Random/Mixed Effects in Linear Regression

In panel data, we often have to deal with unobserved heterogeneity among the units of observation that are observed over time. If we assume that the unobserved heterogeneity is uncorrelated with the independent variables, we can use random effects model. Otherwise, we may consider fixed effects. In practice, random effects and fixed effects are often combined to implement a mixed effects model. Mixed refers to the fact that these models contain both fixed, and random effects.

For more information, see Wikipedia: Random Effects Model

Keep in Mind

To use random effects model, you must observe the same person multiple times (panel data).
If unobserved heterogeneity is correlated with independent variables, the random effects estimator is biased and inconsistent.
However, even if unobserved heterogeneity is expected to be correlated with independent variables, the fixed effects model may have high standard errors if the number of observation per unit of observation is very small. Random effects maybe considered in such cases.
Additionally, modeling the correlation between the indepdendent variables and the random effect by using variables in predicting the random effect can account for this problem

Also Consider

Consider Fixed effects if unobserved heterogeneity and independent variables are correlated or if only within-variation is desired.
Hauman Tests are often used to inform us about the appropiateness of fixed effects models vs. random effects models in which only the intercept is random.
Clustering your error

Implementations

We continue from our the example in Fixed effects. In that example we estimated a fixed effect model of the form:

\[earnings_{it} = \beta_0 + \beta_1 prop\_ working_{it} + \delta_t + \delta_i + \epsilon_{it}\]

That is, average earnings of graduates of an institution depends on proportion employed, after controlling for time and institution fixed effects. But, some institutions have one observation, and the average number of observations is 5.1. We may be worried about the precision of our estimates. So, we may choose to use random effects for intercepts by institution to estimate the model even if we think \(corr(prop\_ working_{it}, \delta_{i}) \ne 0\). That is, we choose possiblity of bias over variance.

R

Several packages can be used to implement a random effects model in R - such as lme4 and nlme. lme4 is more widely used. The example that follows uses the lme4 package.

# If necessary, install lme4
if(!require(lme4)){install.packages("lme4")}
library(lme4)

# Read in data from the College Scorecard
df <- read.csv('https://raw.githubusercontent.com/LOST-STATS/LOST-STATS.github.io/master/Model_Estimation/Data/Fixed_Effects_in_Linear_Regression/Scorecard.csv')

# Calculate proportion of graduates working
df$prop_working <- df$count_working/(df$count_working + df$count_not_working)

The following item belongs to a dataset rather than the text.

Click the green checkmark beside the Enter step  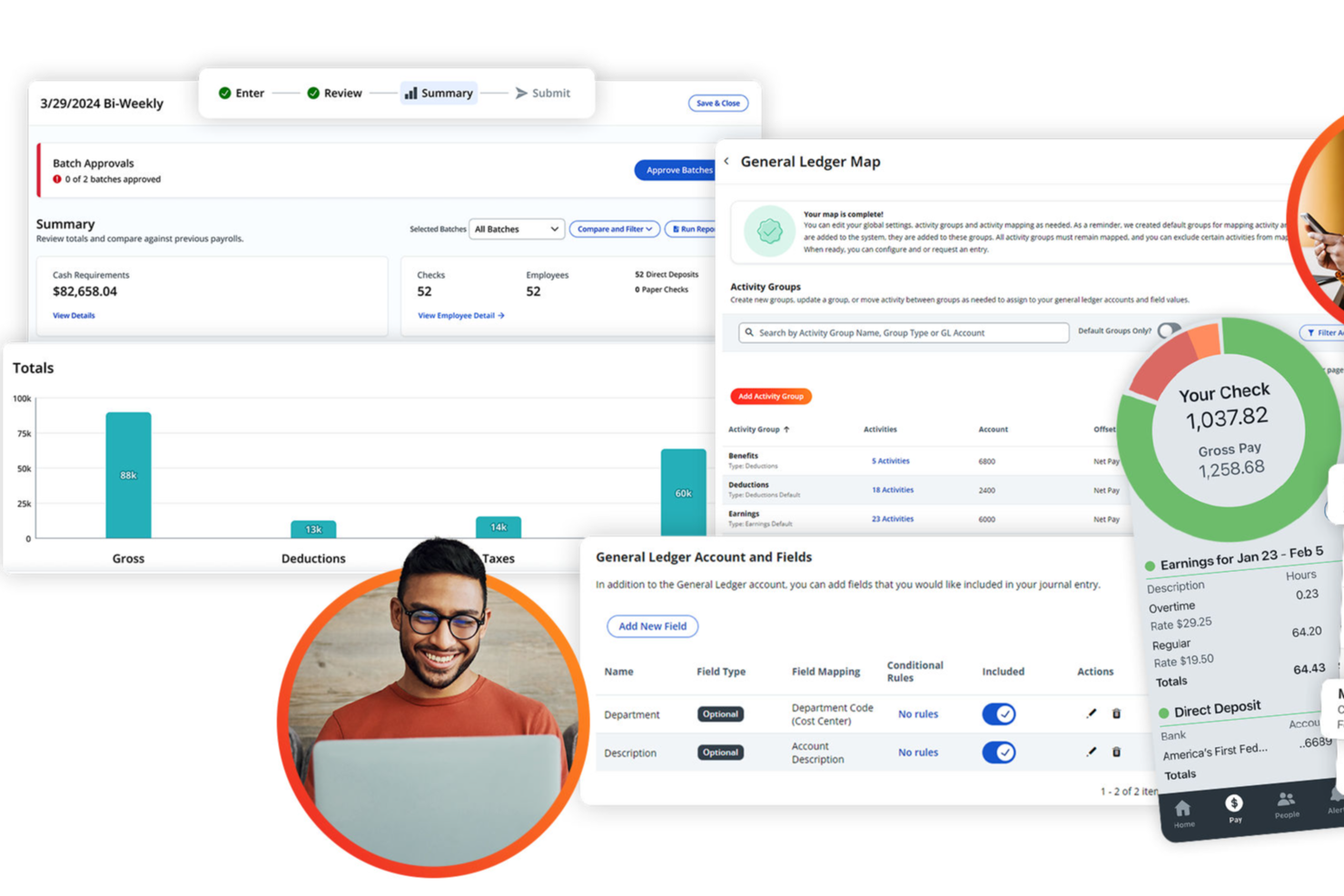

# We write the mixed effect formula for estimation in lme4 as:
# dependent_var ~ 
# covariates (that can include fixed effects) + 
# random effects - we need to specify if our model is random effects in intercepts or in slopes. In our example, we suspect random effects in intercepts at institutions. So we write "...+(1 | inst_name), ...." If we wanted to specify a model where the coefficient on prop_working was also varying by institution - we would use (1 + open | inst_name).

# Here we regress average earnings graduates in an institution on prop_working, year fixed effects and random effects in intercepts for institutions.

relm_model <- lmer(earnings_med ~ prop_working + factor(df$year) + (1 | inst_name), data = df)

# Display results
summary(relm_model)

# We note that comparing with the fixed effects model, our estimates are more precise. But, the correlation between X`s and errors suggest bias in our mixed effect model, and we do see a large increase in estimated beta.

Stata

We will estimate a mixed effects model using Stata using the built in xtreg command.

* Obtain same data from Fixed Effect tutorial
 
import delimited "https://raw.githubusercontent.com/LOST-STATS/LOST-STATS.github.io/master/Model_Estimation/Data/Fix
ed_Effects_in_Linear_Regression/Scorecard.csv", clear

* Data cleaning

* We are turning missings are written as "NA" into numeric
destring count_not_working count_working earnings_med, replace force

* Calculate the proportion working
g prop_working = count_working/(count_working + count_not_working)

* xtset requires that the individual identifier be a numeric variable

encode inst_name, g(name_number)

* Set the data as panel data with xtset
xtset name_number

* Use xtreg with the "re" option to run random effects on institution intercepts 
* Regressing earnings_med on prop_working
* with random effects for name_number (implied by re)
* and also year fixed effects (which we'll add manually with i.year)

xtreg earnings_med prop_working i.year, re

* We note that comparing with the fixed effects model, our estimates are more precise. But, correlation between X`s and errors suggest bias in our random effect model, and we do see a large increase in estimated beta.